Its almost a challenge like, what is the least possible time it would take for me to eventually complete this task, you know?

Its like when you play video game and theres that level where you have to kill all the enemies in a dungeon, disarm a bomb and save your friends before it explodes annihilating all of you into oblivion kind of stuffs. You wouldnt feel pressured or challenged if you had all the time in the world right or there was no bomb threat.

I think I even remember the first time I discover procrastination. It was like discovering how to live for the first time. I was extremely diligent with my work as a kid having strict parents that put a lot of discipline towards education and stuffs similar to it. I had homework that was due like the next day but a Naruto and Dragonball Z movie was airing that particular night and my mom said

" Adik! Dah siap semua kerja sekolah? "

and I kinda lied (sorry ibu kalau ibu baca nie.. tipu tu time darjah 4 haha) and said yes.

The movie finishes and I was surprisingly exhausted afterwards and I endup passing out. I wake up and its THE NEXT DAY. I started panicking over my incomplete homework but after a minute I stopped.


Eventually, I paused and think..

" Okay Sam, okay! Fokus, kerja sekolah tu untuk mata pelajaran Matematik, hari nie masa matematik tu start selepas rehat pukul 11, kalau aku buat kerja sekolah tu time waktu rehat and sambil makan-makan, mungkin cukup masa kot untuk habiskan benda tu, oh and masa untuk sebelum rehat tu waktu Bahasa Melayu, and cikgu BM tu agak sempoi maybe boleh kot slow2 buat benda tu belakang dia.. "

Right? Like you start going covert ops on your homework and milking any possible time you have until the deadline. Hahaha. You guys remember how offended teachers get when you work on homework that's not from their class and it's like dude, you ain't the only one on my plate and this homework is like between life and death for meeee!

Maths class comes around and the teacher asks everyone to take out assignments and I pulled it out so quickly and proudly like I wanted to boast about how much time I worked on it like..

" Korang tengok tak movie cerita Naruto dgn Dragonball semalam? 
Fuh aku buat keje math nie sambil layan dua movieeee nie dooooohhh!!! HAHAHAHA "

Well, time flew by and it gets progressively worse from then on procrastination became my life.

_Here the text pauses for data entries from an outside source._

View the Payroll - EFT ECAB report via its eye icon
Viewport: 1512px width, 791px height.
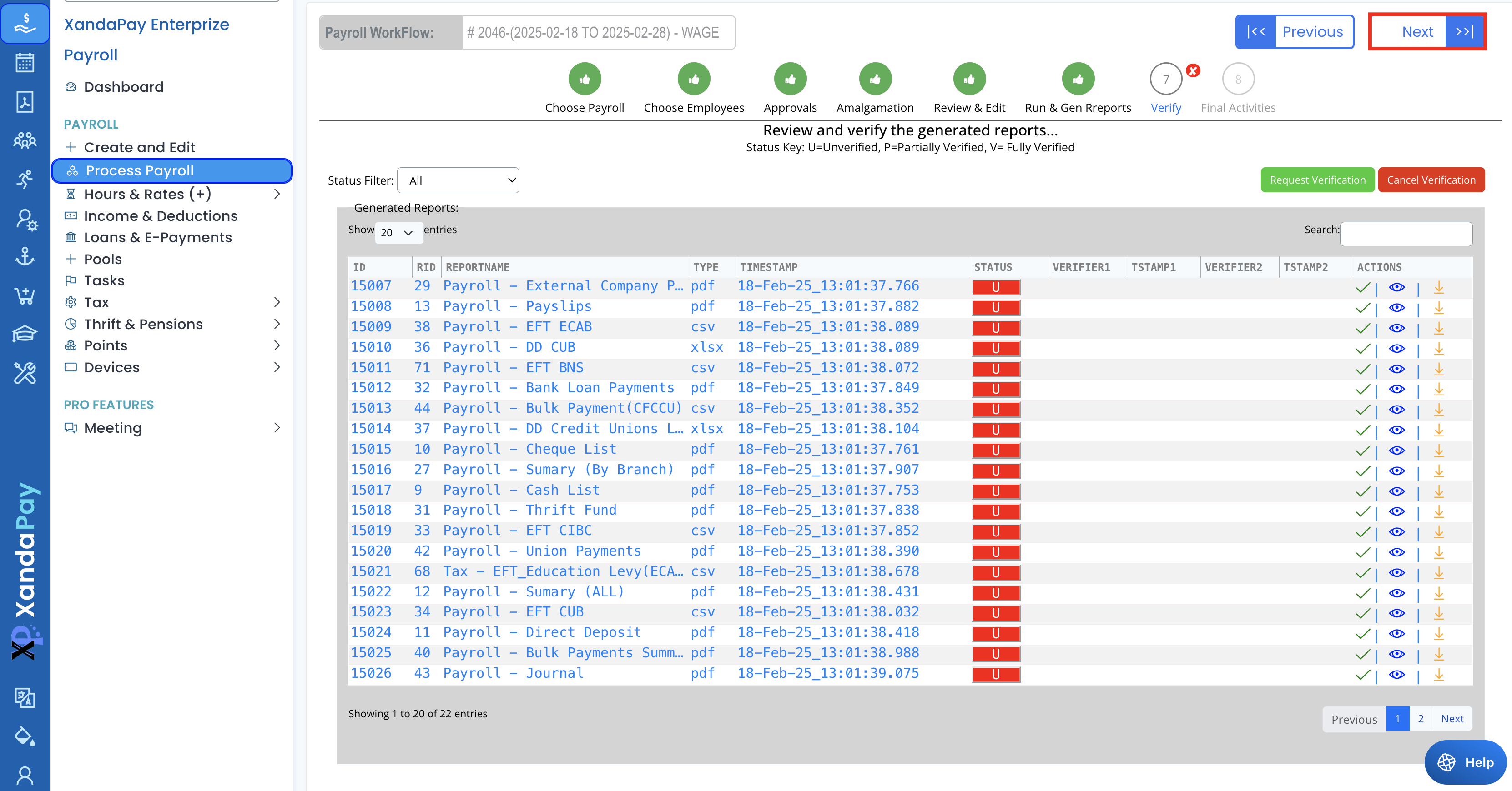(x=1396, y=328)
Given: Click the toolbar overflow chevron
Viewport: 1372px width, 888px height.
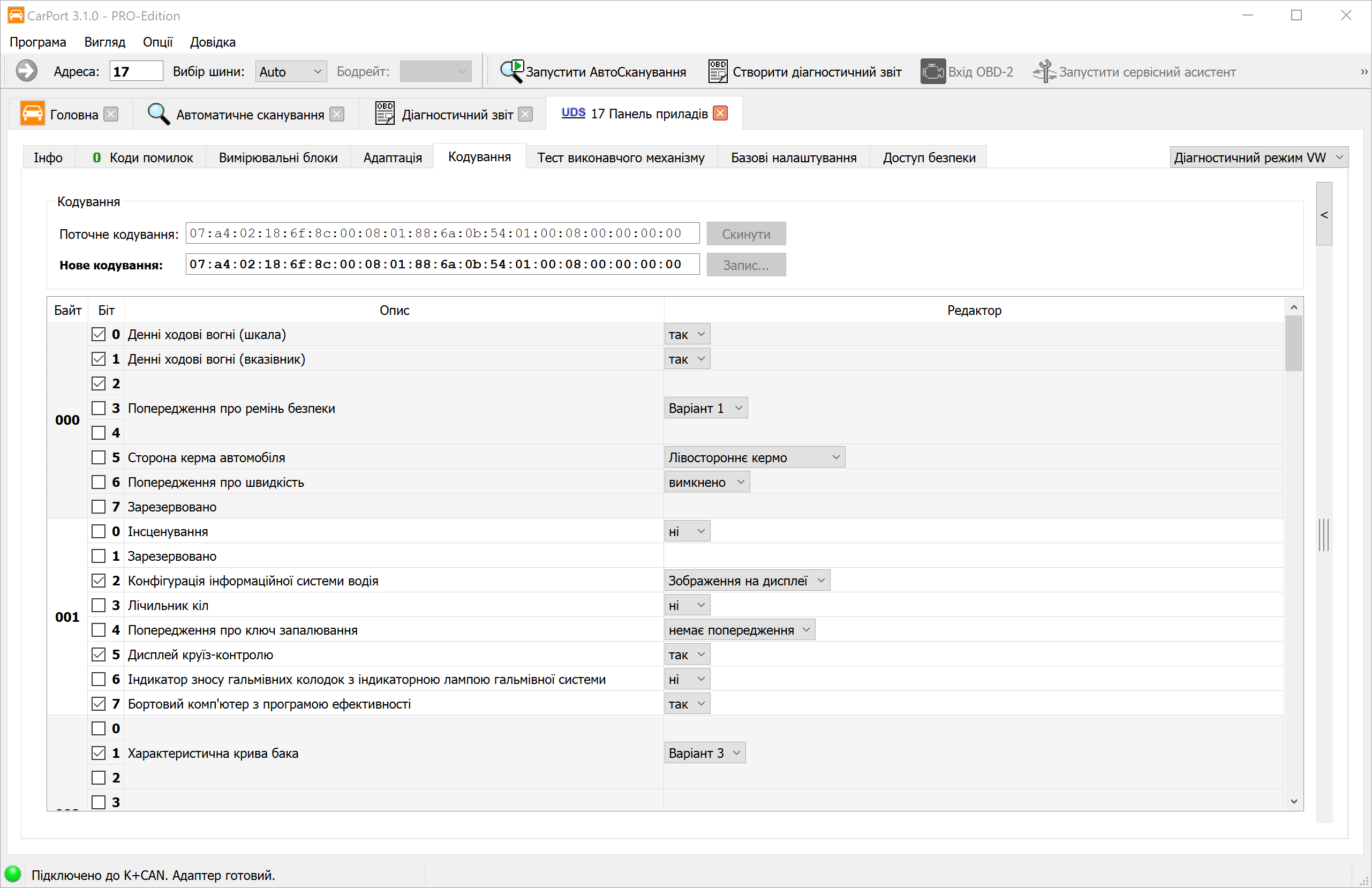Looking at the screenshot, I should 1364,72.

Like going to bed for example. I would probably be like

" Kalau aku tido an exact 34 mins from now, 
Ill get 6 hours of sleep~ Mehh~~ Leh lagi dota satu game~ Letsuuu GOOO! "

I mean when you think about it, life itself is a very long chain of procrastination right? As morbid as it sounds, we just occupy ourselves with distractions and time consumers until we reached the end of our lives. Don't get me wrong. I'm not saying that being alive or the things that we do on to day-to-day basis are pointless, but it is rather the exact opposite of that. To procrastinate doesn't necessarily mean to underachieve. 



It means to delay or postpone action. Often something you HAVE TO DO for something you WANT TO DO. Some of you maybe at a crossroads of your life where you're deciding over what you want to do for a living. You may want to procrastinate if you have the luxury to do so of course. To take time and explore your choices before settling on something you might not entirely enjoy. 

For example like procrastinate on searching for a partner you may not even need just because your aunt and uncle that every family gathering asked if you're married yet. You probably procrastinating right now reading this post and you might even do something else afterwards like watching youtube videos or playing games along the way kan.

While I do not claim responsibility for missed deadlines or whatever, just know that it is sometimes okay to just treat yourself, you know.